* **Work instructions**
In the records below, find each line containing the word "will" and copy it.

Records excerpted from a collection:

=-=-=-=-=

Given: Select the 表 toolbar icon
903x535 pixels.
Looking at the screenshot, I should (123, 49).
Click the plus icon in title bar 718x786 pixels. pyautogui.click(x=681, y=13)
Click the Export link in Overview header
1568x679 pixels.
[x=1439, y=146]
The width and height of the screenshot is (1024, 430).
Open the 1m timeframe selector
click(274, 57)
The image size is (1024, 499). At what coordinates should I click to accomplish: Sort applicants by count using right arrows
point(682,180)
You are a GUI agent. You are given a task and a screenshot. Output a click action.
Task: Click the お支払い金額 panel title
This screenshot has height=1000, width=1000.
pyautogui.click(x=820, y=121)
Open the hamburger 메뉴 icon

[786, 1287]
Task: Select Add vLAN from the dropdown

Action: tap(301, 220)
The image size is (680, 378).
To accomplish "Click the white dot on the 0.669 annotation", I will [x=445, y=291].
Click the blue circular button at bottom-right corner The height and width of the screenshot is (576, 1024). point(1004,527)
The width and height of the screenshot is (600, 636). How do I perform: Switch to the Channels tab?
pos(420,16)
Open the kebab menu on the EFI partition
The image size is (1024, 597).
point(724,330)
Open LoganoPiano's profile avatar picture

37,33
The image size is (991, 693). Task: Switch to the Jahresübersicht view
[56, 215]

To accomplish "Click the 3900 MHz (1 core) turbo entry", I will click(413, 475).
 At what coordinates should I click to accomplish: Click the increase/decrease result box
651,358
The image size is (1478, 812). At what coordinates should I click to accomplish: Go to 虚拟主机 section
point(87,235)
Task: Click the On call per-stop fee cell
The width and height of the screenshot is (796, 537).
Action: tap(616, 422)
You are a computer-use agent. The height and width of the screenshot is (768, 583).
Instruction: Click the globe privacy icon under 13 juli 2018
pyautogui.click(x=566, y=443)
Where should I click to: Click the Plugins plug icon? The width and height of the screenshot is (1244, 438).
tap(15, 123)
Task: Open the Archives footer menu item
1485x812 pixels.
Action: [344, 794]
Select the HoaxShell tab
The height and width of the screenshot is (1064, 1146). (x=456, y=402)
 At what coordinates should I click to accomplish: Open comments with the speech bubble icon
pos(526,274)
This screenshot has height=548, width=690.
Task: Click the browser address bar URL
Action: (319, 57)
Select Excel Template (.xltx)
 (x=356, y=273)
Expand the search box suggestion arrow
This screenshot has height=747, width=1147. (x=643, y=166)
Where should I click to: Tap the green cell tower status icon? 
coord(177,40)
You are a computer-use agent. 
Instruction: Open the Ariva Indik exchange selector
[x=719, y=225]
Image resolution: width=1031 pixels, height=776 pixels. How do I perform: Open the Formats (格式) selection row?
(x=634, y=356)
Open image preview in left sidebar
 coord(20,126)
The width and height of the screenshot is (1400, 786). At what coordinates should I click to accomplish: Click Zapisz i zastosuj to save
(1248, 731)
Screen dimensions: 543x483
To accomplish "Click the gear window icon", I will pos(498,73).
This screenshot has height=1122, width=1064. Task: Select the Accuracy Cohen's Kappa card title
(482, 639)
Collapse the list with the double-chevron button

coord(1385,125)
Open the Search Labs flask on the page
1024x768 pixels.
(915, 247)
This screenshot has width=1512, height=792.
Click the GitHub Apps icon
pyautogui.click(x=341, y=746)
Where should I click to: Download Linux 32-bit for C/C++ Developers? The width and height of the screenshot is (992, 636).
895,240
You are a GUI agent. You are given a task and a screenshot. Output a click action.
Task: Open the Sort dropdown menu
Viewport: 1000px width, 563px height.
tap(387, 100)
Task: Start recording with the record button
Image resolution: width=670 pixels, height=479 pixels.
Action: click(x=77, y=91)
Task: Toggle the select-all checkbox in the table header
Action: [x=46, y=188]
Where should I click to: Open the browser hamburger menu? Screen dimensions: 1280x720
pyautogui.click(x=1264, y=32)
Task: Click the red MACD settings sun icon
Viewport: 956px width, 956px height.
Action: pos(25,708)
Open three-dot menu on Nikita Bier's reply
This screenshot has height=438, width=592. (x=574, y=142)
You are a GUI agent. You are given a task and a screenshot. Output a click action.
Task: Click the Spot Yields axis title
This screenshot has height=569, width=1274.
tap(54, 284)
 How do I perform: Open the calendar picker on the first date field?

=-=-=-=-=

* **Written response**
To accomplish "Click the white dot on the 0.669 annotation", I will [x=445, y=291].
To accomplish "Click the 3900 MHz (1 core) turbo entry", I will click(413, 475).
To accomplish "Click the gear window icon", I will pos(498,73).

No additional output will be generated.